Инспектор палаты мер и весов усмехается.
— Не надо преувеличивать, друзья мои, — говорит он. — Зачем усложнять жизнь выдумками и сказками? Не стоит давать волю воображению.
Свет постепенно становится легким, рассеянным; с площади доносятся голоса детей. Кошка аптекаря, выгнув спину, ходит вокруг, трется о башмаки священника.

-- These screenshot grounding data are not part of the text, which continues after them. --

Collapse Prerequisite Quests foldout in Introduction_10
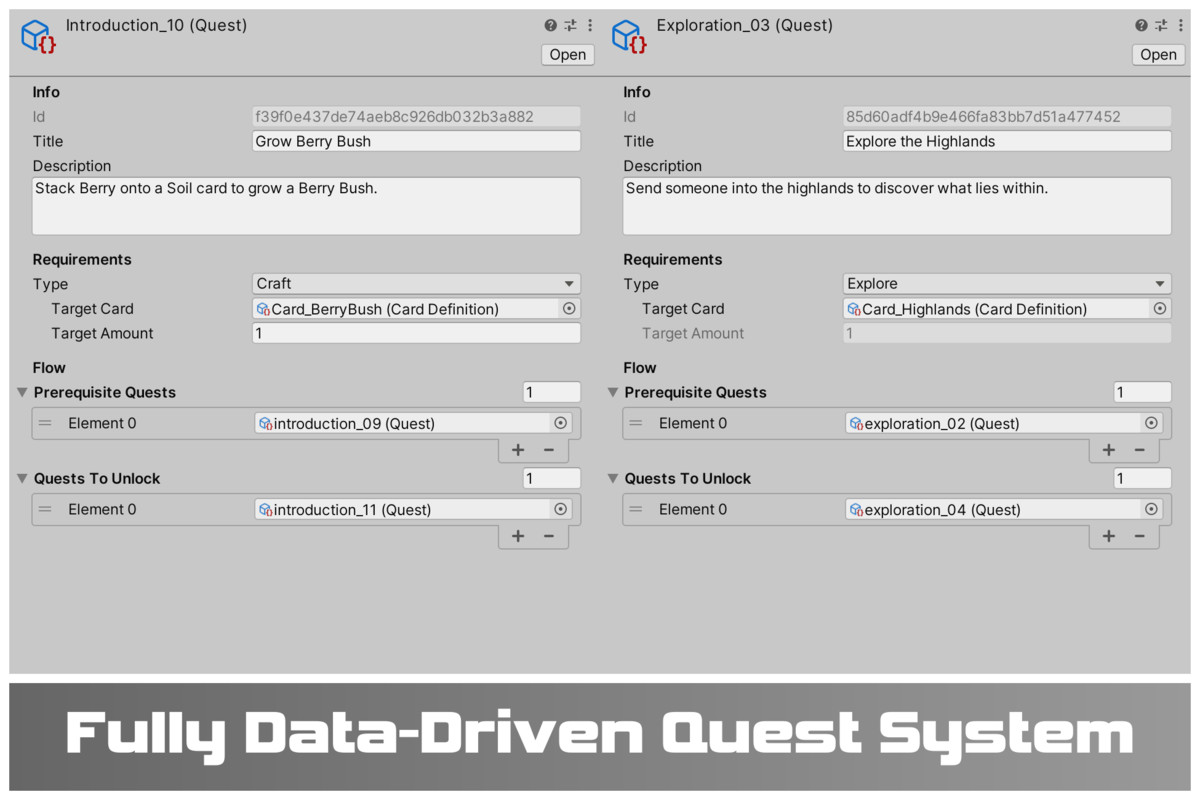This screenshot has height=800, width=1200. (x=23, y=393)
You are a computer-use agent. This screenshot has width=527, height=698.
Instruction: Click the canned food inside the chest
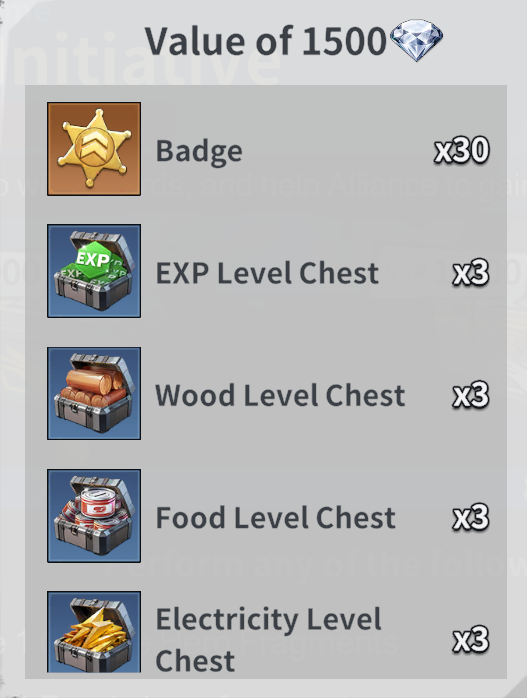tap(98, 502)
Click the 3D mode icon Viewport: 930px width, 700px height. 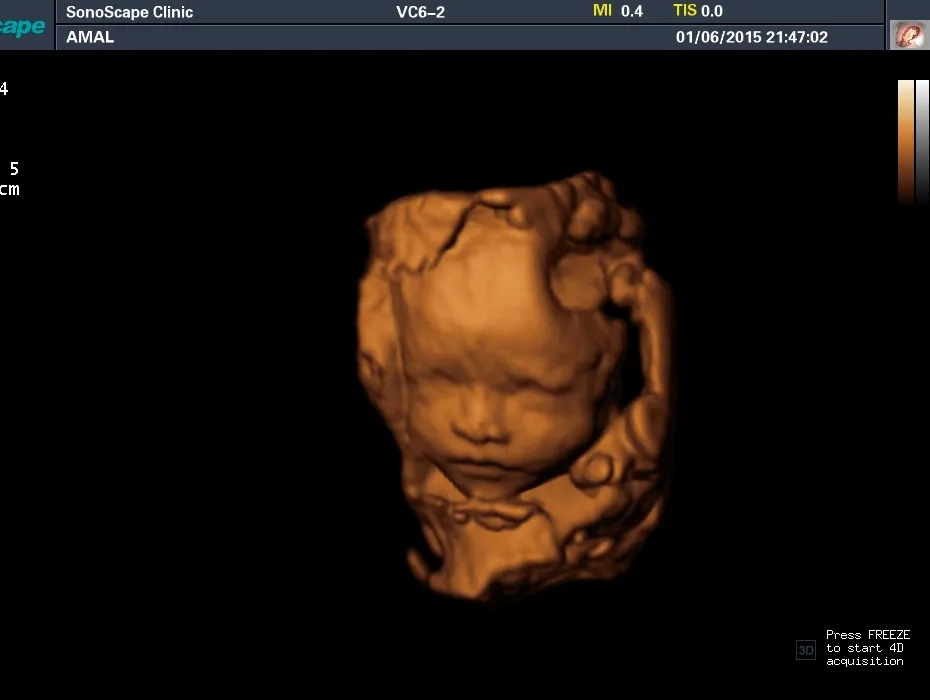coord(805,650)
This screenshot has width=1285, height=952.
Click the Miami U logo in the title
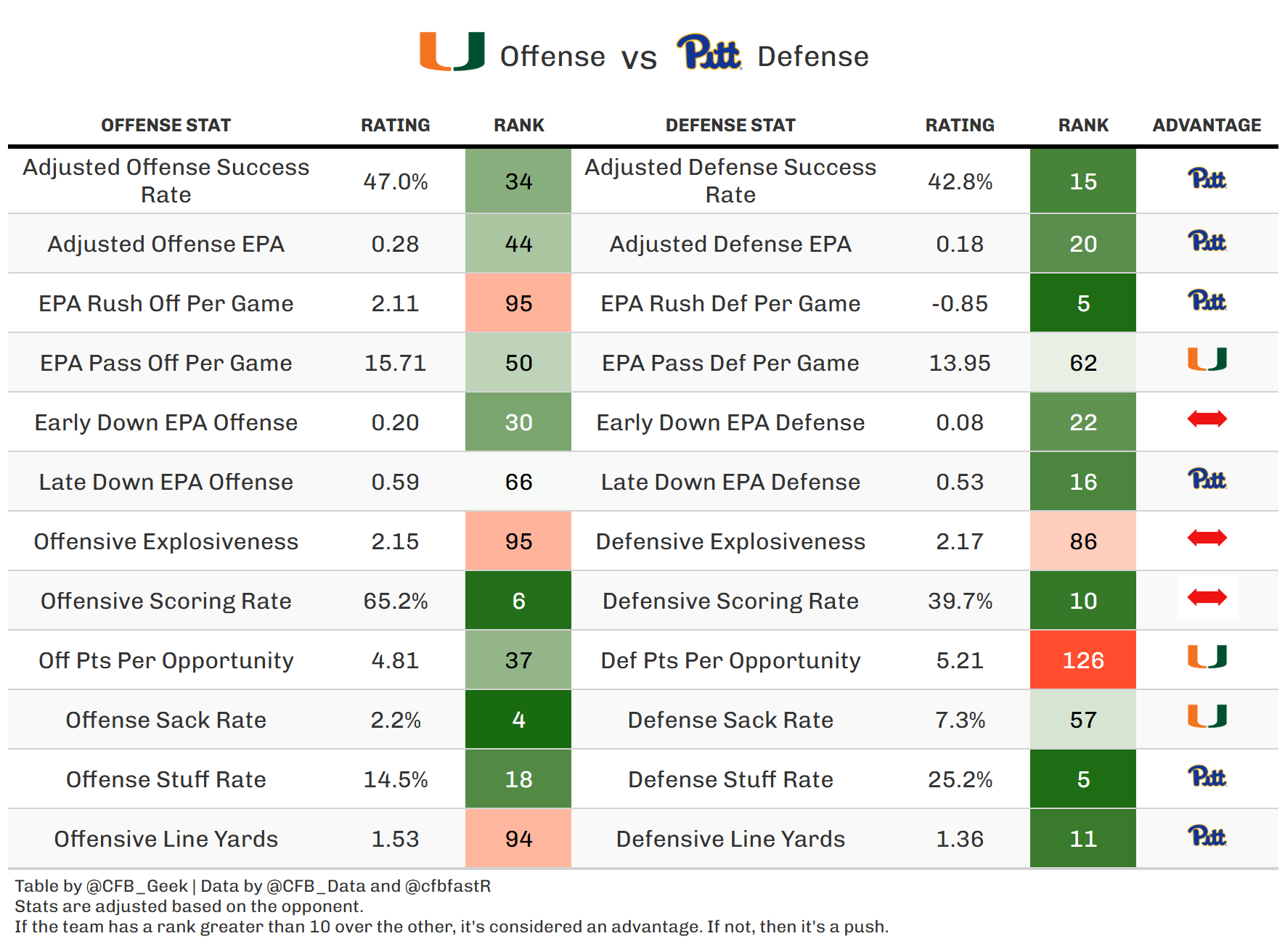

После резких слов инспектора все примолкли. Довольно долго длится молчание. Наконец слышится голос учителя, он как бы разговаривает сам с собой:
— Во всем этом наименее важен сам приезжий. Без сомнения, он обыкновенный человек, такой же, как любой другой, сегодня приехал, завтра уедет. Важно, что присутствие его вызвало к жизни целый ряд явлений. Одно из них — вот эта наша беседа. В городе с давних пор установилась определенная атмосфера, сложился определенный образ жизни, и вновь прибывший человек оказывается как бы ферментом, реактивом, воздействие которого таит в себе бесчисленные последствия. Он пробуждает новые мысли, новые представления, обнажает те стороны нашей жизни, которых мы в силу привычки уже не замечаем. Он напоминает мне знаменитое яблоко, что упало с дерева на глазах Ньютона. Само по себе яблоко не имело никакого значения, однако благодаря ему многое в мире изменилось. То же и в нашем случае: пустяковое, казалось бы, происшествие, однако кто знает, в течение скольких лет предстоит нам испытывать его последствия.
Инспектор не мог больше сдерживаться.
— Ради бога, друзья мои, так мы бог весть до чего дойдем! — воскликнул он, исполненный гнева и возмущения. — Рехнулись вы, что ли? Ну, приехал вчера ночью какой-то человек, а сегодня утром уехал.
— Уехал сегодня утром? — переспросил священник. — Да, сегодня утром, и пока что колокольня не обрушилась и камни с небес не посыпались. Что за детские страхи! Незнакомый человек, который приехал и уехал, это и есть незнакомый человек, который приехал и уехал, больше ничего. Что есть, то и есть, и не к чему сочинять всякую чушь. И потом, с чего вы взяли, будто этот добрый малый какой-то необыкновенный? Будьте уверены, он совершенно такой же, как мы с вами. Все люди одинаковы. Давайте видеть вещи такими, какие они есть на самом деле, и хватит выдумывать. Вот мой сын не явился сегодня к завтраку, это, по-моему, гораздо важнее. Разумеется, мальчишка сделал глупость, но глупость его связана с реальной жизнью, между тем как ваши фантазии — тоже глупости, только не имеющие никакой связи ни с чем.
Приближалась ночь, по всей длине улицы один за другим загорались фонари. Инспектор взглянул на мигающие огни и продолжал высокомерно, менторским тоном:
— Все люди одинаковы. Вы, я, остальные. Ничего загадочного нет вообще ни в чем. Просто мы всю жизнь обманываем друг друга, каждому хочется показать, будто он не такой, как другие. Не обольщайтесь, все мы одинаковые и нисколько не загадочные, что мы с вами, что этот приезжий…
Из темноты улицы появилась женщина, подошла близко. Сказала скорбно:
— Ушел он.
Некоторые улыбнулись, предположив, что она имеет в виду ночного гостя. Инспектор спросил тревожно: — Кто ушел?
— Сын ваш. С утра его дома нету, а вот сейчас только пришел погонщик и говорит — видел его далеко-далеко, на реке, за второй переправой, быстро так шагает, с погонщиком и говорить не стал.